-- begin PAGE --

Qatar Investment Authority’s $10 billion joint-venture fund deal with Citic Group reflects both its new, more strategic approach and its old fondness for making a splash.
Lower-key QIA back with a bang in China

It was a big – some might say typical – statement of intent.

The chief executive of Qatar’s sovereign wealth fund announced yesterday a $10 billion investment joint venture with China’s Citic Group. Ahmad Bin Mohamed Al-Sayed also said the institution was expanding its Beijing and New Delhi offices and opening a branch in New York.

Qatar Investment Authority is no stranger to bold moves in China. It raised eyebrows in late 2012 by applying for an unprecedented $5 billion in QFII quota, and was duly granted the largest such award at the time of $1 billion in December of that year, as reported.

This was in keeping with the state investor’s role of projecting – many feel arrogantly – Qatar’s image abroad, noted Victoria Barbary, director at the Sovereign Wealth Center, a research house in London.

But when the Emir, Sheikh Hamad Bin Khalifa Al Thani, handed power to his son, there was a major government reshuffle. Al-Sayed – previously head of QIA’s foreign investment arm, Qatar Holding – was named CEO, replacing Sheikh Hamad Bin Jassim Al Thani. The latter had led Qatar’s government since 2007 as both premier and foreign minister.

Subsequenty, whereas QIA used to be a very top-down-driven fund that did big, eye-catching deals, it has been more low-key since the change of management, said Barbary.

The SWF now seems to take a more strategic, less opportunistic approach, having built up its in-house resources – it has a new strategy unit, for instance – she noted. “They’re still doing pretty big deals, but there’s now more to it than that. They’re taking a more holistic view, thinking about where the long-term returns are.”

Hence a greater focus on China and its long-term potential might seem appropriate.

-- end PAGE --

◆ STATED PROBLEM A: Please translate this sentence from the article on Qatar's sovereign wealth fund into Spanish: "Qatar Investment Authority is no stranger to bold moves in China."
◆ STATED PROBLEM B: Summarize the article on Qatar's sovereign wealth fund in two sentences.
The listing comes from a separate, unrelated source.

-- begin RAW DATA --

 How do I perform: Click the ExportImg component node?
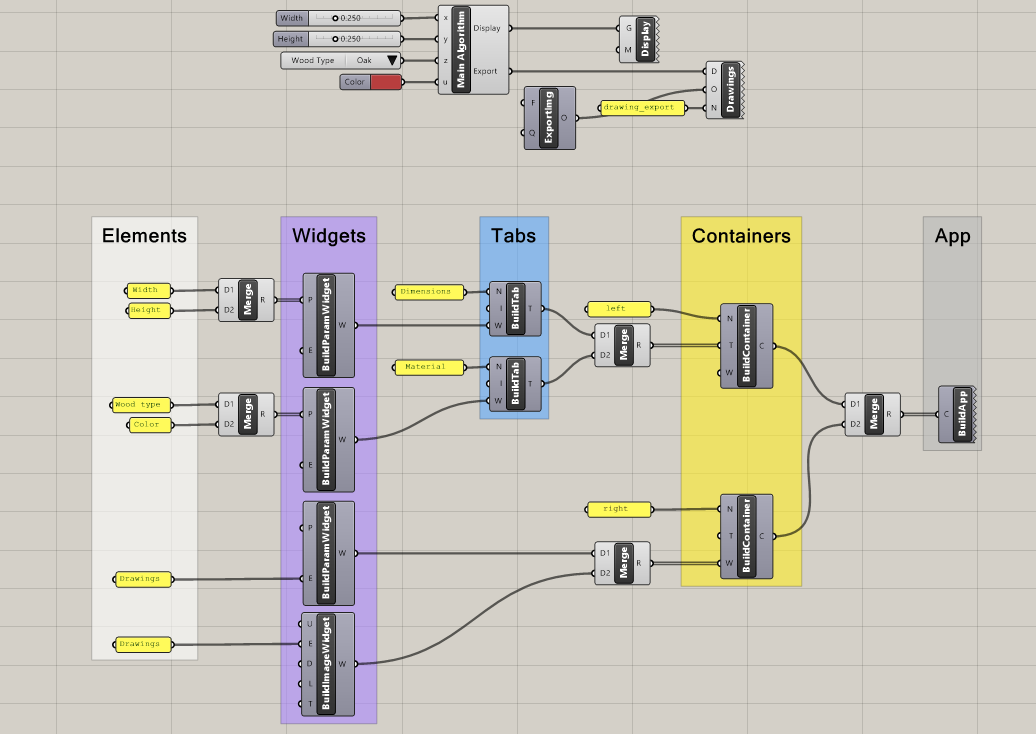click(547, 118)

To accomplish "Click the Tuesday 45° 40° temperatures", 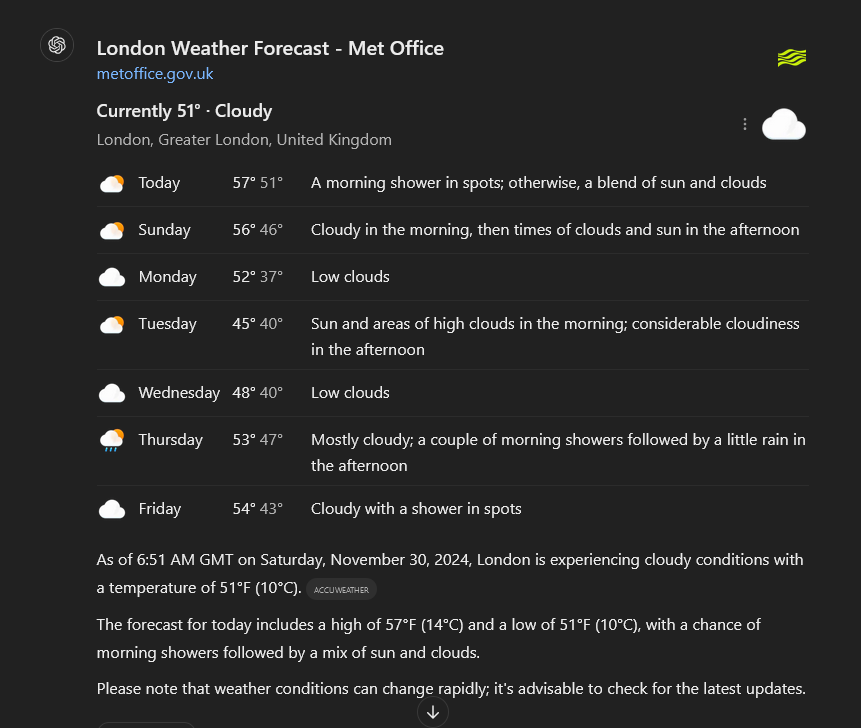I will [258, 324].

-- end RAW DATA --

◆ COMPLETE OUTPUT A: La Qatar Investment Authority no es ajena a los movimientos audaces en China.

◆ COMPLETE OUTPUT B: Qatar Investment Authority's chief executive, Ahmad Bin Mohamed Al-Sayed, announced a $10 billion investment joint venture with China's Citic Group and said the fund was expanding its Beijing and New Delhi offices and opening a branch in New York. According to Victoria Barbary of the Sovereign Wealth Center, the fund was once known for big, eye-catching deals but has become more low-key and strategic since the change of management that made Al-Sayed CEO.